Limited by multidrug resistance (MDR) and nonspecific selectivity, free molecular chemotherapies still are inefficient in clinical cancer treatment. Nanoscale therapeutics delivery systems with controllable release capacity have been developed to reverse multidrug resistance and improve anticancer efficacy. Herein, we constructed acid-sensitive dextrin-based nanoplatforms (THDP) to deliver chemotherapies via supramolecular coordination between tetra sodium meso-tetra (sulfonatophenyl)-porphyrin zinc (II) (Zn-TPPS) and histidine modified dextrin-graft-poly (ethylene glycol) (HDP) to reverse multidrug resistance through photodynamic-chemotherapy.
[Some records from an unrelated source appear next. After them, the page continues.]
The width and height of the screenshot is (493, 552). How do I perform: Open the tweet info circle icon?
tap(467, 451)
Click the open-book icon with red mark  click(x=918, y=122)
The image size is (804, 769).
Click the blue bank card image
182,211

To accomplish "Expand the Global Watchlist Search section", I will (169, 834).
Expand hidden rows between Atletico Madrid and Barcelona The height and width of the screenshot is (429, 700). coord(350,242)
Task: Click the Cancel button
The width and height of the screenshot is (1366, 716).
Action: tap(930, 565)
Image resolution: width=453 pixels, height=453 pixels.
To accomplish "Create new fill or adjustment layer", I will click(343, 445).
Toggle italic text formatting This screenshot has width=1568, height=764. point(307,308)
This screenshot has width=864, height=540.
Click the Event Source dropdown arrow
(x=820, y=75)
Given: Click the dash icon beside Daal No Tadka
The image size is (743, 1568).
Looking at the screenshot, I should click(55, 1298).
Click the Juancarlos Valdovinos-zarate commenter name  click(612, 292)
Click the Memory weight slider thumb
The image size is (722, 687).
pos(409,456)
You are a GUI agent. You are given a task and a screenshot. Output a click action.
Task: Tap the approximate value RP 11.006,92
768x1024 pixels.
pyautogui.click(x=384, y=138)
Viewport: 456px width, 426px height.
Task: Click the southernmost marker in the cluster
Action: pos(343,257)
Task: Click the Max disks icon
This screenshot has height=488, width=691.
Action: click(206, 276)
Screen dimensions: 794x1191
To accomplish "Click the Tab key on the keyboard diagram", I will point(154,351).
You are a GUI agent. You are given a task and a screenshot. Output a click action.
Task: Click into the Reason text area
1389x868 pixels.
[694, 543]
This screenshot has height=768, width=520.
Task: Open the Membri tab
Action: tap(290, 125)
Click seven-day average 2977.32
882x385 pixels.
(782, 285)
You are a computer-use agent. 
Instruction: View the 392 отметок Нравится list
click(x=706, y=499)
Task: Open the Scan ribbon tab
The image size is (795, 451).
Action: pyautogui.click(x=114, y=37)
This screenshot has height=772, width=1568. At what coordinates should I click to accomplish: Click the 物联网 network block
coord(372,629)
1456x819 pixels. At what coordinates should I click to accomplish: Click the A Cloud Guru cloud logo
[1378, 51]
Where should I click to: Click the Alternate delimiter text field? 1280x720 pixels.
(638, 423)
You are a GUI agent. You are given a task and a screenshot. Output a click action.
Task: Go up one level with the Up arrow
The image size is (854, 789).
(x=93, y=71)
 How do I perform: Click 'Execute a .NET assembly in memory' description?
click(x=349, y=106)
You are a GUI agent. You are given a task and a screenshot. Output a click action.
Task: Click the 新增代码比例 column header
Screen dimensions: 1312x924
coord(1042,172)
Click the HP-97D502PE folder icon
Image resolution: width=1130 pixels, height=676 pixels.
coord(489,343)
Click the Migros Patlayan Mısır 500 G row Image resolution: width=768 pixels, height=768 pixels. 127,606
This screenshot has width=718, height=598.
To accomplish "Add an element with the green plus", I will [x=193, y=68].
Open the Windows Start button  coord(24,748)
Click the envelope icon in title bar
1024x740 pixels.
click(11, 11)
The introductions of hydrophilic poly (ethylene glycol) (PEG) not only prevent undesired aggregation under physiological conditions but also enhanced cellular endocytosis effect. Doxorubicin loaded nanoplatforms (THDP@DOX) with a relatively uniform size of average 63 nm exhibited excellent stability in blood circulation. When THDP@DOX was internalized, the acidic intercellular environment could control the chemotherapies release. Moreover, the generated reactive oxygen species by photosensitizer Zn-TPPS with light irradiation could obviously block DOX efflux and ultimately induce apoptosis to effectively reverse multidrug resistance of tumor cells. Meanwhile, the combination of photosensitizers and chemotherapies obviously created an enhanced MDR reversal effect, providing a promising approach for MDR reversal to achieve highly efficient cancer therapeutics.